Text excerpt ::
_ _ _

Scales tend to have restrictions on the magnitude of quantities that they can intelligibly represent. For example, the size of a point should be significantly smaller than the plot panel onto which it is plotted or else it would be hard to compare two or more points. Therefore palettes must be created that enforce such restrictions. This is the reason for the *_pal functions that create and return the actual palette functions.
- mizani.palettes.hls_palette(n_colors=6, h=0.01, l=0.6, s=0.65)
Get a set of evenly spaced colors in HLS hue space.
h, l, and s should be between 0 and 1
- Parameters
- n_colors
python:int number of colors in the palette
- h
python:float first hue
- l
python:float lightness
- s
python:float saturation
- Returns
- palette
python:list List of colors as RGB hex strings.
SEE ALSO:
- husl_palette
Make a palette using evenly spaced circular hues in the HUSL system.
Examples
>>> len(hls_palette(2)) 2 >>> len(hls_palette(9)) 9
- mizani.palettes.husl_palette(n_colors=6, h=0.01, s=0.9, l=0.65)
Get a set of evenly spaced colors in HUSL hue space.

_ _ _

Data records ::
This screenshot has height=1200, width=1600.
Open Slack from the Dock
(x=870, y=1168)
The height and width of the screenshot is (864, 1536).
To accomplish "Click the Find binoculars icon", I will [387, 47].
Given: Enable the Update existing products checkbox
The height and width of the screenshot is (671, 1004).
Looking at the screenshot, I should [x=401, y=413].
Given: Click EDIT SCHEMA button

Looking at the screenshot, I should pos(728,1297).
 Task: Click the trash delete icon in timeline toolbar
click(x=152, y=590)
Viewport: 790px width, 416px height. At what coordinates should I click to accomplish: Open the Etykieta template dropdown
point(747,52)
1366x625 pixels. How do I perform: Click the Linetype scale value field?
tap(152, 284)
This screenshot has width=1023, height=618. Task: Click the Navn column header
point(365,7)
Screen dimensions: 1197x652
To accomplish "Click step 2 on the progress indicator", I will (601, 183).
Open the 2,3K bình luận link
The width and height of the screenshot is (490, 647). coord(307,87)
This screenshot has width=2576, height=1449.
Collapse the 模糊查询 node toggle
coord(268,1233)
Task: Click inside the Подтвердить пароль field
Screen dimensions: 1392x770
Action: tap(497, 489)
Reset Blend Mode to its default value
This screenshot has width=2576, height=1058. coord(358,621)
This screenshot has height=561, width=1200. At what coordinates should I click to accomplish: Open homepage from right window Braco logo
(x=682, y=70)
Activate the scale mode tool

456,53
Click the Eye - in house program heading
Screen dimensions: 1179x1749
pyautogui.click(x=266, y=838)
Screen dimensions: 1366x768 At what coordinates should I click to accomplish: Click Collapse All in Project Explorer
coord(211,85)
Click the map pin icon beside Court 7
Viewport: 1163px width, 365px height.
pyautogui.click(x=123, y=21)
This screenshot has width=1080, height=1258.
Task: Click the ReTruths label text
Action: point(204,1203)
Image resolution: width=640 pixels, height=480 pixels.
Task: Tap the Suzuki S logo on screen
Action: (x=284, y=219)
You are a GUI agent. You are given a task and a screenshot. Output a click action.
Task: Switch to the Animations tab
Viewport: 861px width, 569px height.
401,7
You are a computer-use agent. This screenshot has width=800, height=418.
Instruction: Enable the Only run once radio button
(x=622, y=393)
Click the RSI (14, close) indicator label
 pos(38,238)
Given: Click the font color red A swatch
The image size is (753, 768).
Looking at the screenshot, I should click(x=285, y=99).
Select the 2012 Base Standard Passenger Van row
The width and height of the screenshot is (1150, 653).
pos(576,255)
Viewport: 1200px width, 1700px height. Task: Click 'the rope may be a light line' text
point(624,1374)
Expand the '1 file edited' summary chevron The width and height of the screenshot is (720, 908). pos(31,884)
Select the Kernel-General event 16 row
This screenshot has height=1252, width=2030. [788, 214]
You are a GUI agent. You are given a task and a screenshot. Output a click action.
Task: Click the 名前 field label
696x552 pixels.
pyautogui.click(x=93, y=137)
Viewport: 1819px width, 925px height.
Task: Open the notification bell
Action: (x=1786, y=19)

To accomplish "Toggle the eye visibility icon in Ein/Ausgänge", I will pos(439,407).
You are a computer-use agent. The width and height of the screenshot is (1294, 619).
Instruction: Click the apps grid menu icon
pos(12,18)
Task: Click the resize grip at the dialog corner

_ _ _

Given exercise :: In the palettes documentation, what does hls_palette return? The data is separate material, unrelated to the palettes documentation.

Exercise answer :: A list of colors as RGB hex strings.